Something in the water moved. Probably nothing. Probably the hunger and desperation setting in. A fin. Out of the water so suddenly. Twenty feet away. Coming to them, fast. Something surely is hungry. They are not the only desperate creatures at sea.
She pointed to the fin and Martin's voice was almost a silent screech, "We're dead." His throat must hurt from all that screaming.
"I'm not bleeding. Are you bleeding?"
"No," Martin said. "We have a flair gun, with one flair chambered."
"Save it. We can do this."
"Do what?"
"Sharks are sensitive not only to scent but to sound."
The fin swam closer. Fifteen feet.
"We yell it away? Are you nuts, Jeremy?"
"Do you trust me?"
"Just tell me what to do."
Ten feet away.
"Get you fingers out of the hole and pound the boat, open palm, and don't stop screaming."
"You're nuts, we'd hasten the deflation--"
Five feet.
"Do it!"
They do.

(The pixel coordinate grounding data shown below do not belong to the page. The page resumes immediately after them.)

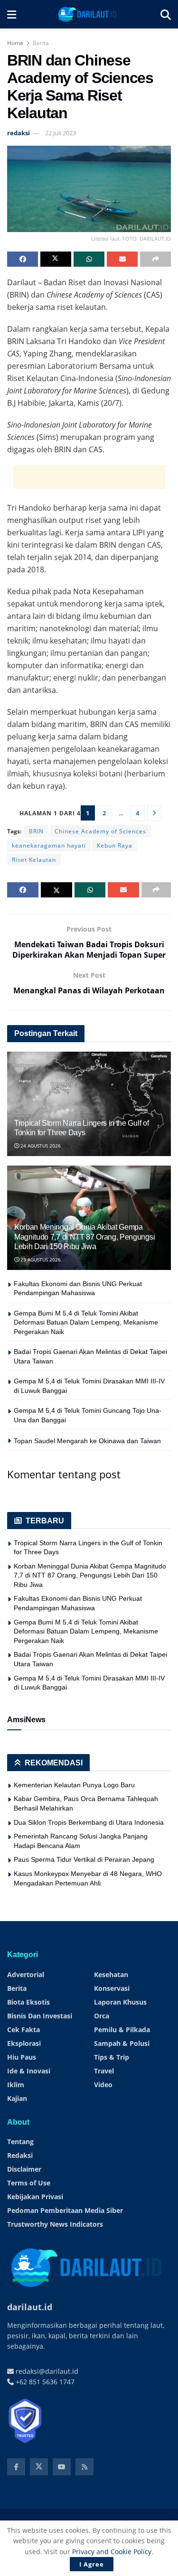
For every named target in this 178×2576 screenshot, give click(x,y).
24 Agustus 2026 (40, 1145)
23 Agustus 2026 (40, 1259)
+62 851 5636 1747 (44, 2381)
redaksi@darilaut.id (46, 2371)
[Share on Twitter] (55, 259)
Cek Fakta (23, 2029)
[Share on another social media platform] (155, 259)
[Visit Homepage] (88, 14)
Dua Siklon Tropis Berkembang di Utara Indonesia (89, 1822)
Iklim (15, 2084)
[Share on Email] (122, 259)
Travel (104, 2070)
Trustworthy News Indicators (55, 2224)
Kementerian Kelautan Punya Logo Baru (74, 1785)
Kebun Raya (114, 845)
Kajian (17, 2098)
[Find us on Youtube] (62, 2466)
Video (103, 2084)
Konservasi (112, 1988)
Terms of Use (28, 2182)
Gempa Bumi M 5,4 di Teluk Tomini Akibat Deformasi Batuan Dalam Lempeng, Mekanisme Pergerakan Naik (86, 1322)
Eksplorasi (24, 2043)
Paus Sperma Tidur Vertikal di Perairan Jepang (84, 1859)
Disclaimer (24, 2169)
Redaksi (20, 2155)
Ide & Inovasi (28, 2070)
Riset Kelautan (34, 860)
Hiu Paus (21, 2057)
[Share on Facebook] (22, 259)
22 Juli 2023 (60, 133)
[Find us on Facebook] (16, 2466)
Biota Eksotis (28, 2002)
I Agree (91, 2564)
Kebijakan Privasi (35, 2196)
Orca (101, 2015)
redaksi (18, 133)
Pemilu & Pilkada (122, 2029)
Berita (41, 43)
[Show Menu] (11, 14)
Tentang (20, 2141)
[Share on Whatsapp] (89, 259)
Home (15, 43)
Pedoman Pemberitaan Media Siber (65, 2210)
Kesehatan (111, 1974)
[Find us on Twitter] (39, 2466)
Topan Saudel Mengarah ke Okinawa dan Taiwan (87, 1441)
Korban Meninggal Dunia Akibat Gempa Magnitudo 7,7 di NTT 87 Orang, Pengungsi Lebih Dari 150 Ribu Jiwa (84, 1237)
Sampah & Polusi (122, 2043)
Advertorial (25, 1974)
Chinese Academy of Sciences (100, 831)
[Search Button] (165, 14)
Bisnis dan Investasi (39, 2015)
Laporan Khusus (120, 2002)
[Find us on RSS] (84, 2466)
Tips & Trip (111, 2057)
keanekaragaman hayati (49, 845)
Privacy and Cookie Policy (111, 2551)
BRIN (36, 831)
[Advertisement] (89, 477)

They scream. The hole hisses air. The fin slows down.
"Don't stop, keep pounding, keep screaming, Martin!"
Martin barely blinked as he screamed. His throat was in pain. The shark turned to circle the lifeboat and Jeremy turned to face it, screaming and pounding. Their voice, in tandem, might just be enough.
The sun setting when the fin turned around and vanished in the silent waters. Jeremy plugged the hole with her fingers. But it was of no use. When the sun had set, more than half of the lifeboat was submerged. Both of them clung to the floating part, exhausted. Their throats hurt.
No sound rippled the sea. The blanket of darkness came. Jeremy hated the dark. No, she was afraid of it. Instead of her phobia killing her, there was another way. She bit her lip until it bled.